This is from the Washington Post:
Trump’s strategy secured an early victory this week when the president-elect persuaded air-conditioning manufacturer Carrier not to move up to 1,000 jobs from Indiana to Mexico. The negotiation was an unusual move for a modern president, but [Treasury secretary nominee Steven] Mnuchin suggested such direct intervention would be an important tool under the new administration.
“It starts with an attitude of this administration,” Mnuchin said Wednesday on CNBC. “This president, this vice president-elect is going to have open communications with business leaders.”
Carrier's decision to keep some jobs in Indiana seems to have been in response to a combination of subsidies from the state of Indiana and jawboning from President-elect Trump, although many details are still lacking.
In the short run, this seems like an expensive way to save a few jobs, and taxpayer subsidies to the big corporations who have leverage over them is generally criticized from both sides of the political spectrum (although it is a common practice).

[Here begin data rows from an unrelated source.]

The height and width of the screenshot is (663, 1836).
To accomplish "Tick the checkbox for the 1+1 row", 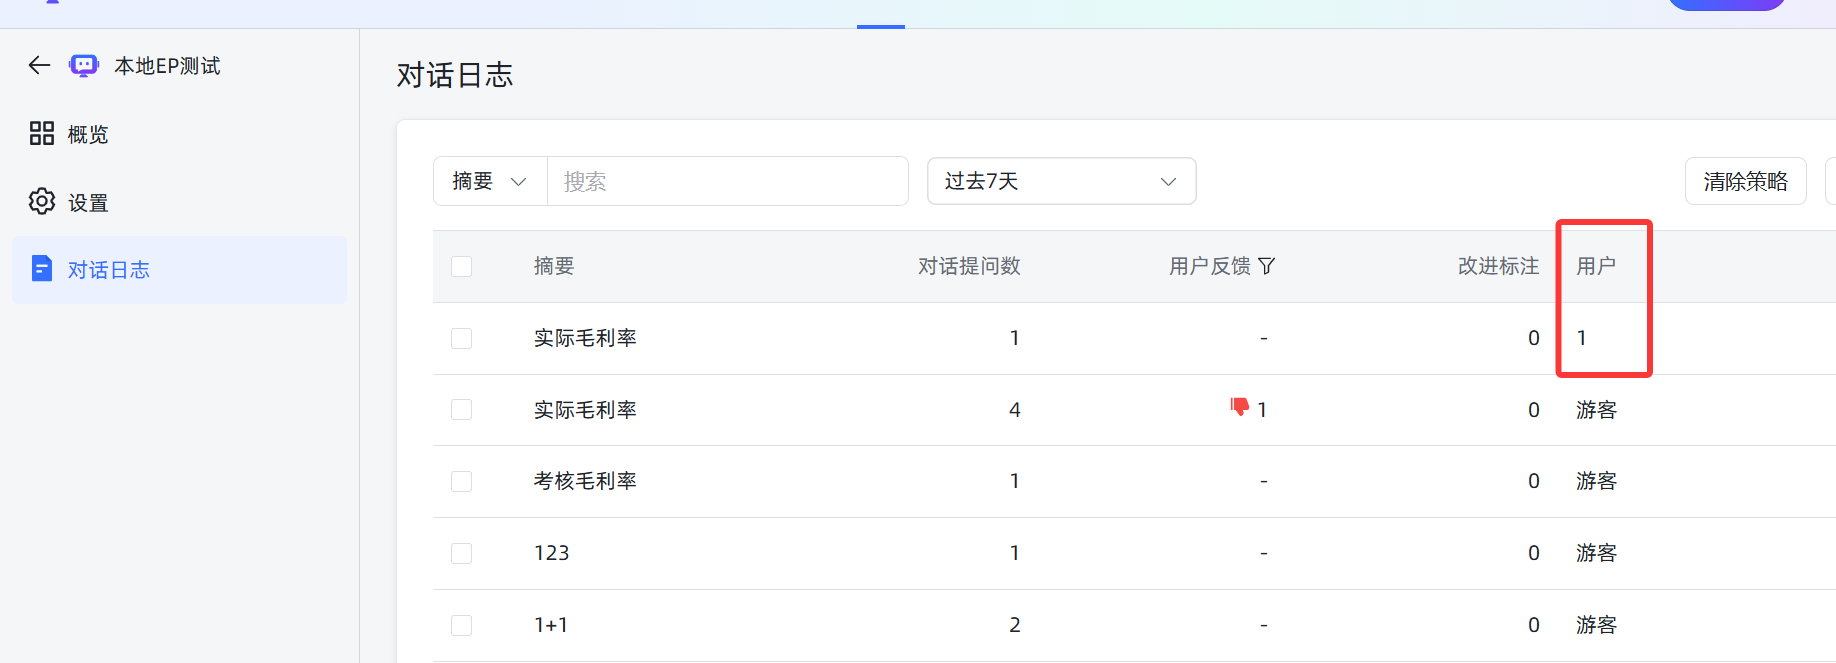I will coord(461,626).
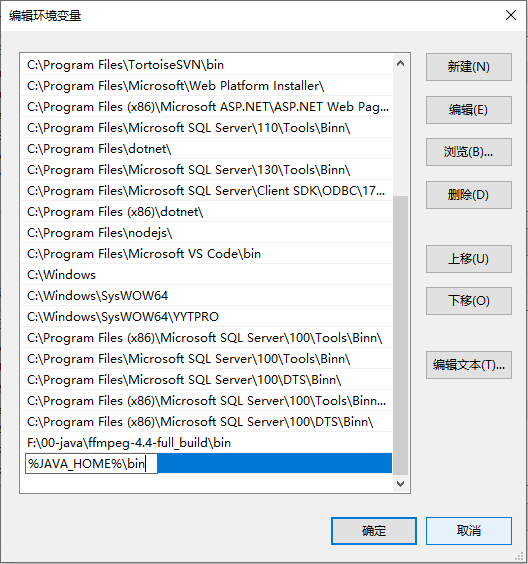Click the 删除(D) button
Image resolution: width=528 pixels, height=564 pixels.
[469, 195]
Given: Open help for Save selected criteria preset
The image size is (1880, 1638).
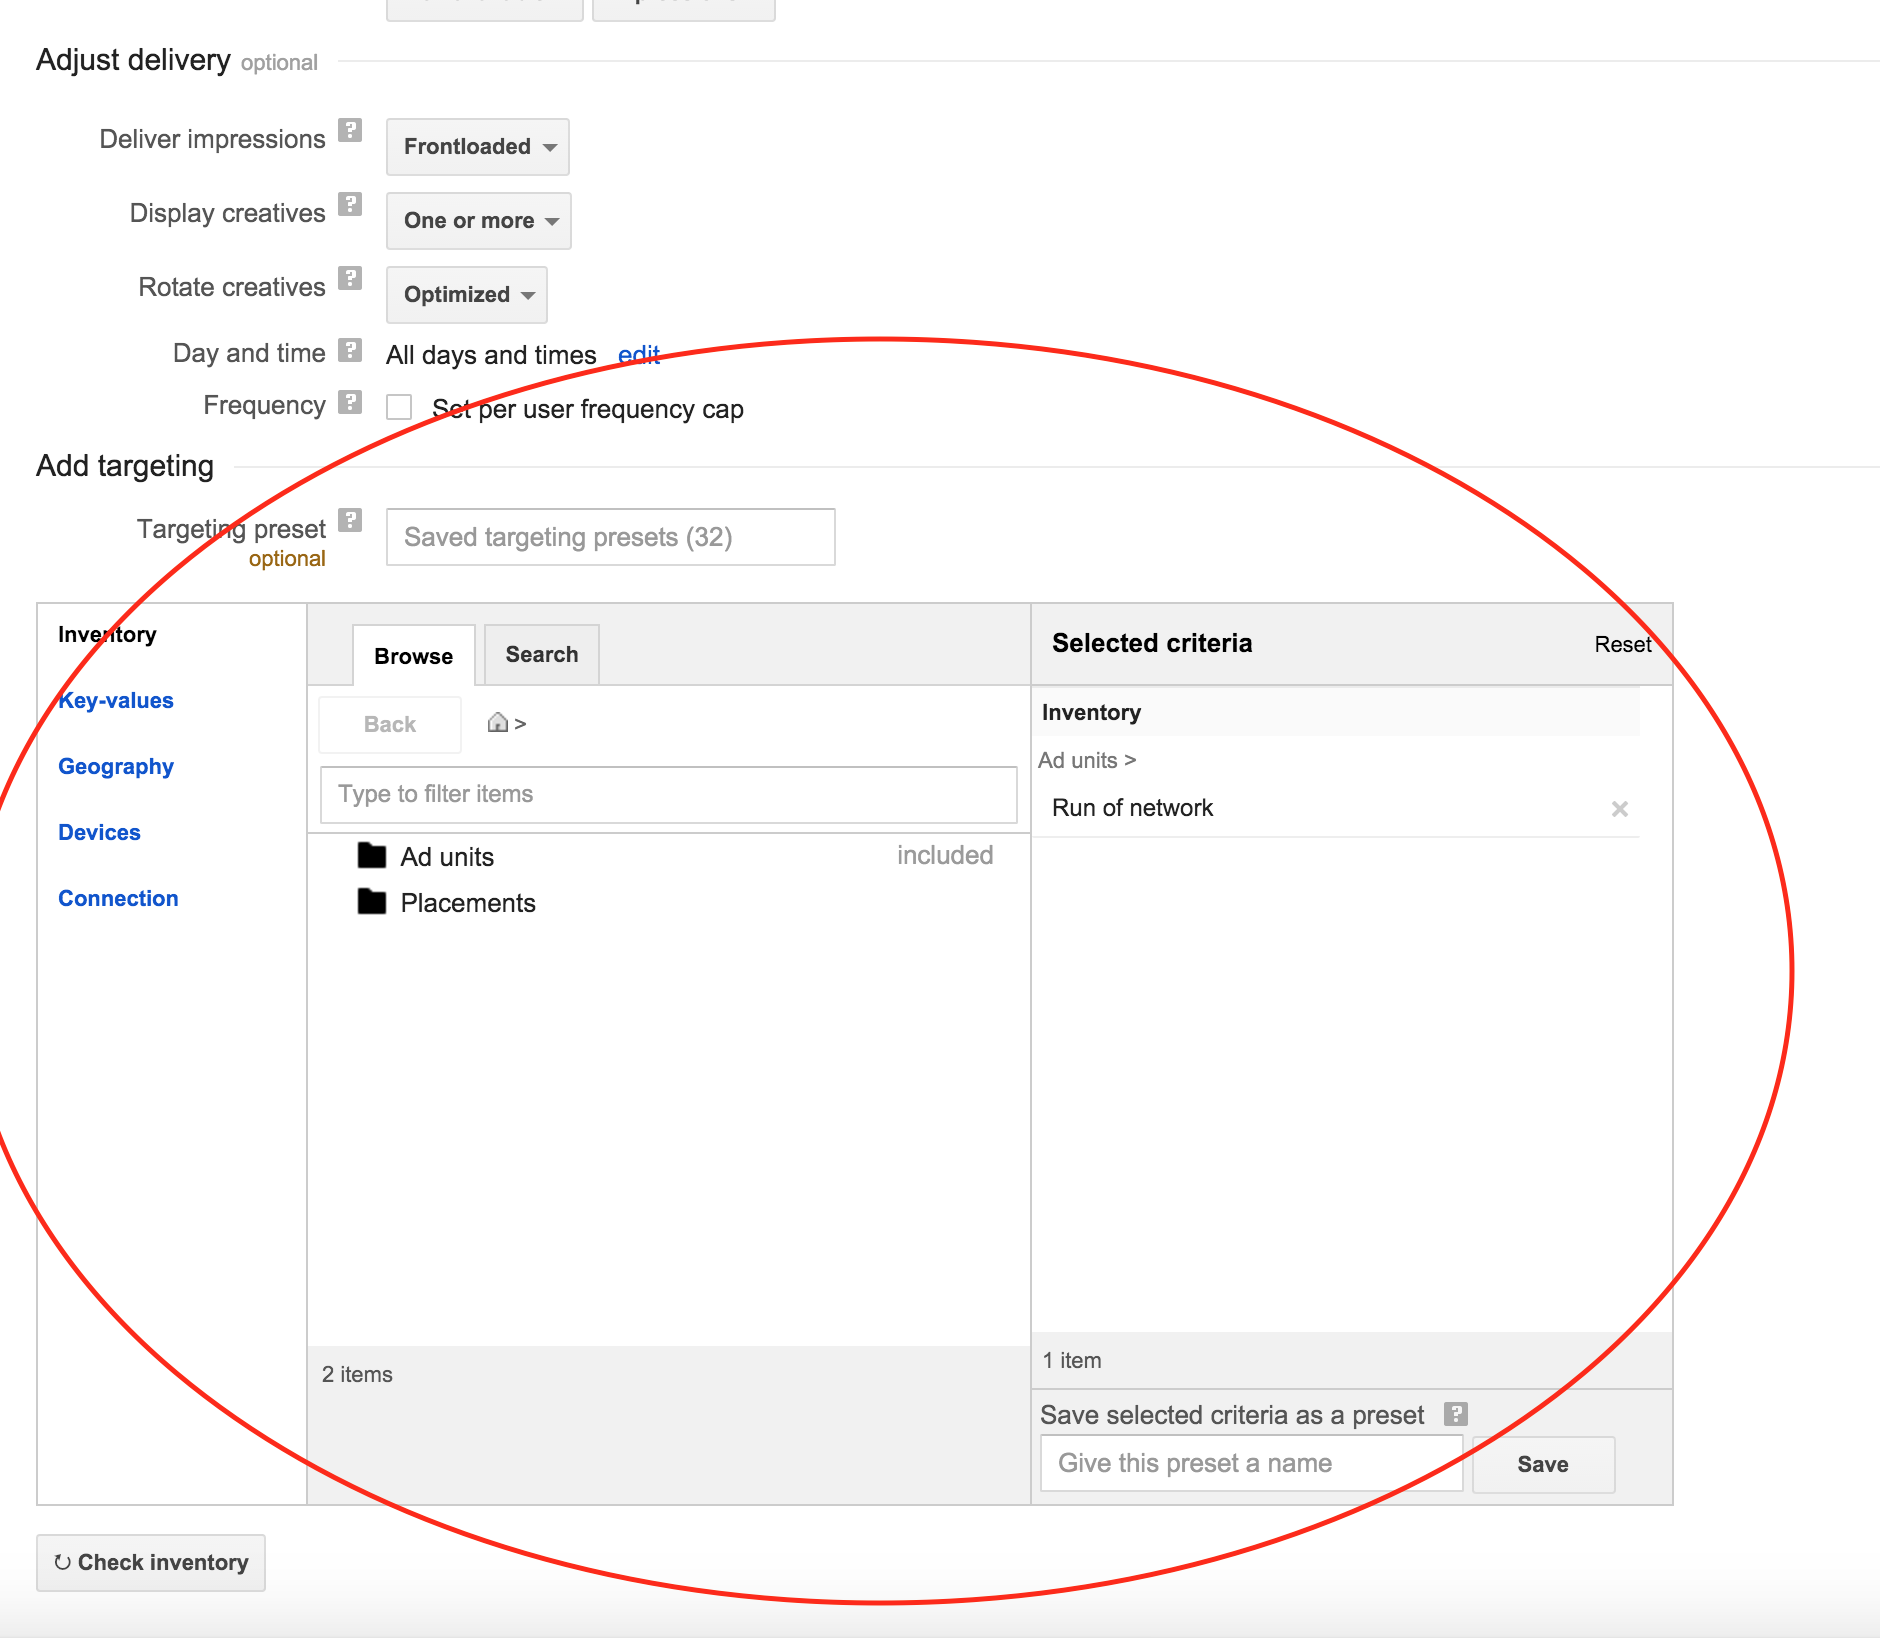Looking at the screenshot, I should [1455, 1414].
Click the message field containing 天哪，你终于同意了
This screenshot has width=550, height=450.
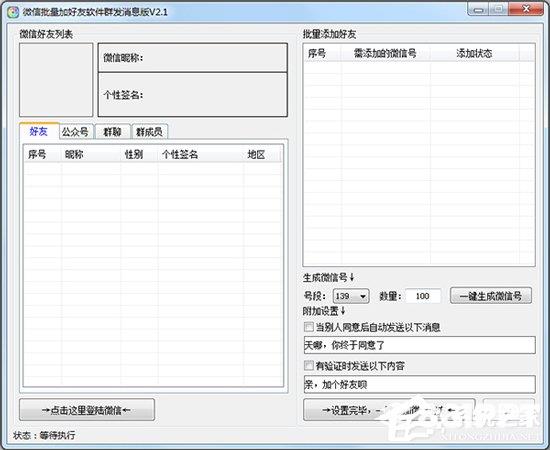(420, 345)
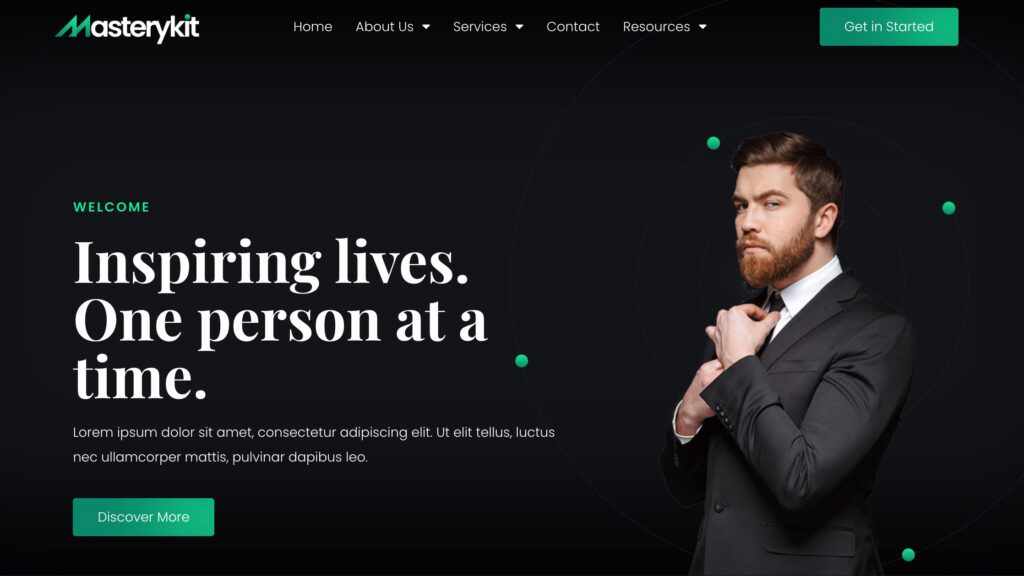Open the Services menu item
1024x576 pixels.
[480, 27]
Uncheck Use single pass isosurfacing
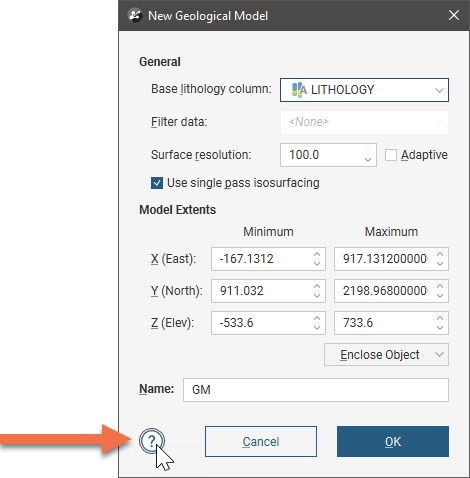This screenshot has width=470, height=478. [x=157, y=183]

In the long run, it is hard to see how any jobs are saved. Other governments will notice what the U.S. government is doing, and are likely to adopt similar strategies (or to be more precise, since most governments already do this to some extent, intensify their efforts). So, even if a few Carrier jobs are saved in this instance, the flow of job-creating foreign investment into the U.S. may slow down, as other governments subsidize and jawbone their own companies.
So those are some policy issues. Now how about a technical, WTO legal issue. Here's my question: Is the President-elect of the U.S. making a phone call (if that's the way it happened) to a company to convince them to stay in the U.S. a "measure" for the purposes of the DSU? Is it an action that is attributable to the U.S. government?